10/31/2011

Pharmaceutical Companies Price Discriminate Too

Price discrimination is a very common type of pricing strategy engaged in by those businesses who have any control over their pricing, which includes most of them. "Price discrimination is a policy where a seller sets different incremental margings on various units of the same or similar prudcut. " (Managerial Economics, 3rd Edition, 2007. Png & Lehman. Pg 231.)

Pharmaceutical companies are no different in that the firm's profits are generally the main motivating factor behind pricing decisions. If pharmaceutical companies were not able to engage in price discrimination, who knows what potential life-saving medicines may never actually make it to market. Pharmaceutical companies, by the very nature of their business, have much higher R&D expenses, and as such, have price structures set well before a medicine makes its way to the pharmacy or store shelves.

The article, Pharmaceutical Price Discrimination and Social Welfare, http://www.bepress.com/cas/vol5/iss1/art2/, authored by Frank Lichtenberg, pointed out that people in the lowest income bracket pay 25% less than high income people. However, people in the middle income bracket pay 6% more than those same high income people. This should be an area of concern for regulators, or someone, in my opinion, as the middle income bracket appears to be bearing the higher burden. I will admit though, that I am very biased on this matter as I have a young daughter with major health issues. The most recent medicine the neurologist started her on comes with a jaw-dropping invoice each month. The pharmaceutical companies charge it because they can. Plain and simple. That does not make it right or fair, obviously, but how often in life is everything fair? I would pay whatever I was invoiced, as I have placed the opportunity costs of not having my daughter in my life as much, MUCH higher than the money that may or may not be residing in my pocket book.

The ability of these firms to price discriminate increases the chances that more medicines have a chance to make it to market, which will hopefully save or improve more lives, including my daughters. If these firms were regulated as to what "had" to be charged, the R&D process might be halted too soon for any benefit to ever be realized.

6 comments:

Kevin said...

It makes logical sense that in any market where competition exists, there should be price discrimination. Pharmaceutical products tend to be very unfavorable as far as affordability for the average consumer, so I am with you on that one. I also agree that R&D eats a large portion of the costs, but where would we be without such costs? Yes price discrimination is present in the pharmaceutical world, but I want to play devil's advocate here. How much profit is disguised in the price? In other words, are the prices of most pharmaceuticals inflated in such a way that the companies can look like the good guys by offering discounts and such while still being the benefactors of large profit margins? Just an objective thought.

Dr. Tufte said...

I like both the post and comment.

I'd add that price discrimination is also what's going on when U.S. pharmaceutical companies sell their drugs at different prices in different locations. Those cheap drugs are in Tijuana because they're thinking you won't make the effort to go get them, and for the most part, they're right.

- What the exercise asks -
In the post on drug pricing, start at the words "Dr. Tufte said..." and stop after "part, they're right.". Copy that part, changing "Tijuana" to "Mexico City". The rows that follow aren't needed for this.

- Excerpted data -
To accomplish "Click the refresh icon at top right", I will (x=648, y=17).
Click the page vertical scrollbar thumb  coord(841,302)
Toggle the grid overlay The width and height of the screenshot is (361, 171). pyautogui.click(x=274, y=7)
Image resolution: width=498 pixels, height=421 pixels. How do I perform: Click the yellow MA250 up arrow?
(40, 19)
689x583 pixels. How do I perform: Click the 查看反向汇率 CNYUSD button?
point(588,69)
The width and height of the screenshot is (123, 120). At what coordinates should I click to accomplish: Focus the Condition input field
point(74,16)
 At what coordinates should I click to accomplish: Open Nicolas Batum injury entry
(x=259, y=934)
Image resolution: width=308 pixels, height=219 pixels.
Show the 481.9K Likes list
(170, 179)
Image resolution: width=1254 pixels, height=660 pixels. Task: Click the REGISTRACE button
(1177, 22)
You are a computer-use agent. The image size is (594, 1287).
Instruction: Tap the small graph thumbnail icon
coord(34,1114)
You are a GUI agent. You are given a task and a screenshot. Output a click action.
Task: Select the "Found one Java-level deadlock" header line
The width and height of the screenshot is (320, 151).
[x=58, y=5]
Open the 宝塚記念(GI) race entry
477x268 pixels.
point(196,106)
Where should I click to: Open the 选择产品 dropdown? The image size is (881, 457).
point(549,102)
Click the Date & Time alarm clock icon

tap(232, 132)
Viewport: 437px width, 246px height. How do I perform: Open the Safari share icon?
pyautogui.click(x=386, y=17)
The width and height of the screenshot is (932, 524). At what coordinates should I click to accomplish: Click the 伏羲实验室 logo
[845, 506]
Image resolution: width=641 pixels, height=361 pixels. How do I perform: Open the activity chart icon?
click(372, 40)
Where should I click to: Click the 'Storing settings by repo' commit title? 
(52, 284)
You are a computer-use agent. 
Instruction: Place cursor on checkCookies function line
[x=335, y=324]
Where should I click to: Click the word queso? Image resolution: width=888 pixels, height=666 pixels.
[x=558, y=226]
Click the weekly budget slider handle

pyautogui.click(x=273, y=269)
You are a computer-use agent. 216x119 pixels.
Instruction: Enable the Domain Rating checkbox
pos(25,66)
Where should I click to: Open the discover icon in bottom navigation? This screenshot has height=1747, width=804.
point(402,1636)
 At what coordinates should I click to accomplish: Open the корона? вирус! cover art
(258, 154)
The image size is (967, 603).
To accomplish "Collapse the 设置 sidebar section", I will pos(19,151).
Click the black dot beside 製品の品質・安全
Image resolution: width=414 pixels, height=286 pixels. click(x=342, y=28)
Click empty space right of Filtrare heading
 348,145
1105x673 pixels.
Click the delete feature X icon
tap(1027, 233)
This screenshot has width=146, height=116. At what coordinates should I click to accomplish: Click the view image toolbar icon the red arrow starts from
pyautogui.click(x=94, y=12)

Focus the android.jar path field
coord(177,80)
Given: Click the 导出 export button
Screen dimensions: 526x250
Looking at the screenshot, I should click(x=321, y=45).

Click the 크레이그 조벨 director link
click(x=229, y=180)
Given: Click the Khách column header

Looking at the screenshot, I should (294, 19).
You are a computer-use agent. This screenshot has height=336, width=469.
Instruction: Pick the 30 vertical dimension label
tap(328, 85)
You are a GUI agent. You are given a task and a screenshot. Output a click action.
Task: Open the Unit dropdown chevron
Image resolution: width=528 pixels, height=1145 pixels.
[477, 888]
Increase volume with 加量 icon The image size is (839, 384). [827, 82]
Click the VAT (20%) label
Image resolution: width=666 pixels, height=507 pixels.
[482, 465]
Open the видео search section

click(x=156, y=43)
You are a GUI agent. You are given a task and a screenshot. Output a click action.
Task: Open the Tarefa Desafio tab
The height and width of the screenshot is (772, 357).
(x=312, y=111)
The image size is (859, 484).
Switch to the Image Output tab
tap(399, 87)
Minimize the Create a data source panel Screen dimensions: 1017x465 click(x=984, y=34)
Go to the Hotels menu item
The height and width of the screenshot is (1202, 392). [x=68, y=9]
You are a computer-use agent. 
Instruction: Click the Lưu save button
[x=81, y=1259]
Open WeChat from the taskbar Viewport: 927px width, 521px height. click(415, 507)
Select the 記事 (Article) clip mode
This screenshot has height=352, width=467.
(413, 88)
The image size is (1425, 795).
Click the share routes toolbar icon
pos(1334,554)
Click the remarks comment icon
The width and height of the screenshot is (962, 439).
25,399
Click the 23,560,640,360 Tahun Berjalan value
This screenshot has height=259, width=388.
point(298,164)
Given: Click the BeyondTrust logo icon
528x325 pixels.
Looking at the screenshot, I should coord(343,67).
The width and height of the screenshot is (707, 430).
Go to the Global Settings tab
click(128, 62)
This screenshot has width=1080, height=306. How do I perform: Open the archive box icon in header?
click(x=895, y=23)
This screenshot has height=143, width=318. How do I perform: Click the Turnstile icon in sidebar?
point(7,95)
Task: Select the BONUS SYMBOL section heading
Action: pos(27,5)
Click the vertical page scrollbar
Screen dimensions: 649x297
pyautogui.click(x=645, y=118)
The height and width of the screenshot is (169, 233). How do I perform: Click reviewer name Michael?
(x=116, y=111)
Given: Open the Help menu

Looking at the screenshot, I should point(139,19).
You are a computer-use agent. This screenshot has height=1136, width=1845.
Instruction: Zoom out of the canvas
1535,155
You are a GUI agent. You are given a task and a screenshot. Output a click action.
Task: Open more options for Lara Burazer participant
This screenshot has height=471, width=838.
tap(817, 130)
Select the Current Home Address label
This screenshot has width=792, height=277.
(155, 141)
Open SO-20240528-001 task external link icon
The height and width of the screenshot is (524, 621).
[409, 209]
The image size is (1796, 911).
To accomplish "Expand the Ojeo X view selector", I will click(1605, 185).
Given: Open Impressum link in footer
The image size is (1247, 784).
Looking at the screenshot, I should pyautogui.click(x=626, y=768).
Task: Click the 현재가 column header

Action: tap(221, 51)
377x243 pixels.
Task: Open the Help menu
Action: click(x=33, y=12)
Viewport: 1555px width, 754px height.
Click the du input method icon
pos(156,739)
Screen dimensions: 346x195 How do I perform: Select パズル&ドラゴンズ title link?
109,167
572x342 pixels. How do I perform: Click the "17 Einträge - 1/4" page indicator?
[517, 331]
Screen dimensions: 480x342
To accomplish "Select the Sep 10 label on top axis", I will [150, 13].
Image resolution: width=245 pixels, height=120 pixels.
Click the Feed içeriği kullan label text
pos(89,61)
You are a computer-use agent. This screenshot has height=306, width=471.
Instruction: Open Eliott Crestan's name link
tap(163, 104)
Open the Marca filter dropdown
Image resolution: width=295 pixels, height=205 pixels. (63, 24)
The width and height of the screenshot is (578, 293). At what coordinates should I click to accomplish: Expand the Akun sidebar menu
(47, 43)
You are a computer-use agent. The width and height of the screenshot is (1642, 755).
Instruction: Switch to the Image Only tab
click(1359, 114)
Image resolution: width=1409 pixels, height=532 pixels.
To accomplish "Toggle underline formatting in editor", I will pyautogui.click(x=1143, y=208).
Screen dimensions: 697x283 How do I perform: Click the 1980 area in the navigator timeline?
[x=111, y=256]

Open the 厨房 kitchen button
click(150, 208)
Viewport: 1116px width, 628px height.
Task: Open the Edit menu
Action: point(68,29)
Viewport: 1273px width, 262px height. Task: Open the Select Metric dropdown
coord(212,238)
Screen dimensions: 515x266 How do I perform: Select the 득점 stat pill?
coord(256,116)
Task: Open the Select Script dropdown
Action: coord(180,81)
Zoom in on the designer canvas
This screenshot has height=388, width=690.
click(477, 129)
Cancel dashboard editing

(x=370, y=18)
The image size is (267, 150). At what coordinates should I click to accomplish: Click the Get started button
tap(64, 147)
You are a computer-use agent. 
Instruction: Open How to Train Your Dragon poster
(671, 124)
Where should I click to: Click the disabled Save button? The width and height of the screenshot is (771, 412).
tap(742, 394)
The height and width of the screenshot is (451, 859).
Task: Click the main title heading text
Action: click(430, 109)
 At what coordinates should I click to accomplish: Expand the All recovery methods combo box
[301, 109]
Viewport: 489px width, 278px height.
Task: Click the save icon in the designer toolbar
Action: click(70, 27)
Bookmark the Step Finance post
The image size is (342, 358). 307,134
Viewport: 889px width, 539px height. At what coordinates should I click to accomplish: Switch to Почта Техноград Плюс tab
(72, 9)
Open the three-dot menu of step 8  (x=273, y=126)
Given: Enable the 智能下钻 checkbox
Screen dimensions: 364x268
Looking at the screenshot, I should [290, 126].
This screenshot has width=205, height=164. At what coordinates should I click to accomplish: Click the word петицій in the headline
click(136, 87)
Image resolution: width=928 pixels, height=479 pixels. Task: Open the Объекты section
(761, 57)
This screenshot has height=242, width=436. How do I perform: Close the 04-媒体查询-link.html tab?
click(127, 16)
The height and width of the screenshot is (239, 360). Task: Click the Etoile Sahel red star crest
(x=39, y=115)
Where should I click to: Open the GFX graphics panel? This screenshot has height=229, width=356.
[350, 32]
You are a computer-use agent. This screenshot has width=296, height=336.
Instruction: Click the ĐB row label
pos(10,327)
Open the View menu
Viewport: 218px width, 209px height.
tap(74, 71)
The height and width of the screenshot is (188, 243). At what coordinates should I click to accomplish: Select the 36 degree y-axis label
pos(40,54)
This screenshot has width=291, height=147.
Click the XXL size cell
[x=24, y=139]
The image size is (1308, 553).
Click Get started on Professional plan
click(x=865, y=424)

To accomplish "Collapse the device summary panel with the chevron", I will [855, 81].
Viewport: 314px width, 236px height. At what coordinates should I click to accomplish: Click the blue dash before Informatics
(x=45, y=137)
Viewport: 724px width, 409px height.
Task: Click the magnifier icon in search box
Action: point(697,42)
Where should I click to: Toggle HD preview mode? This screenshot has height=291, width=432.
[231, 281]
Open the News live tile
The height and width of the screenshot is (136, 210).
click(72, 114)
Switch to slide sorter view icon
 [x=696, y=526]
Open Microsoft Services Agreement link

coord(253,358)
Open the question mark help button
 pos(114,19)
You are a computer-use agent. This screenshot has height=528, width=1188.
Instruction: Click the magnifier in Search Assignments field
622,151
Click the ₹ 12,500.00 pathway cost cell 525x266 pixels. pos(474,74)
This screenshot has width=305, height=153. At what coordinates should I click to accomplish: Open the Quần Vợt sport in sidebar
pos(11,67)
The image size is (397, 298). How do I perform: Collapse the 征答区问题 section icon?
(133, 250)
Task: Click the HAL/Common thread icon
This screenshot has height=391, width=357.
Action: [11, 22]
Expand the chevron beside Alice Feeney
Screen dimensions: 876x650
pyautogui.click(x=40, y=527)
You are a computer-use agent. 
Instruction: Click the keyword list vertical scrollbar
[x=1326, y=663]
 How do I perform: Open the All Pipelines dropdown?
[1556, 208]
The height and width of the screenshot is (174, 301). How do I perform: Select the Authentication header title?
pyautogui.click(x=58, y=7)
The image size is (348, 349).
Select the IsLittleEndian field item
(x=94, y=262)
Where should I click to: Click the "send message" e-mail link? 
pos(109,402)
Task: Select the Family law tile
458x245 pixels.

- Task result -
Dr. Tufte said...

I like both the post and comment.

I'd add that price discrimination is also what's going on when U.S. pharmaceutical companies sell their drugs at different prices in different locations. Those cheap drugs are in Mexico City because they're thinking you won't make the effort to go get them, and for the most part, they're right.